The problem:
Print each of the following records verbatim, preserving every line.

Data in this exercise:
***

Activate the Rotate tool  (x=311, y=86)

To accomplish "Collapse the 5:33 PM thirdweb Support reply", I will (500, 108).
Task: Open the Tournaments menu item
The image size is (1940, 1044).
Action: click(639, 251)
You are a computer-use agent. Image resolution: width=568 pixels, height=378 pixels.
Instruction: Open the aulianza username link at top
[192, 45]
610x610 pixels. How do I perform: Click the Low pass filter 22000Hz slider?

***

The reply:
Activate the Rotate tool  (x=311, y=86)

To accomplish "Collapse the 5:33 PM thirdweb Support reply", I will (500, 108).
Task: Open the Tournaments menu item
The image size is (1940, 1044).
Action: click(639, 251)
You are a computer-use agent. Image resolution: width=568 pixels, height=378 pixels.
Instruction: Open the aulianza username link at top
[192, 45]
610x610 pixels. How do I perform: Click the Low pass filter 22000Hz slider?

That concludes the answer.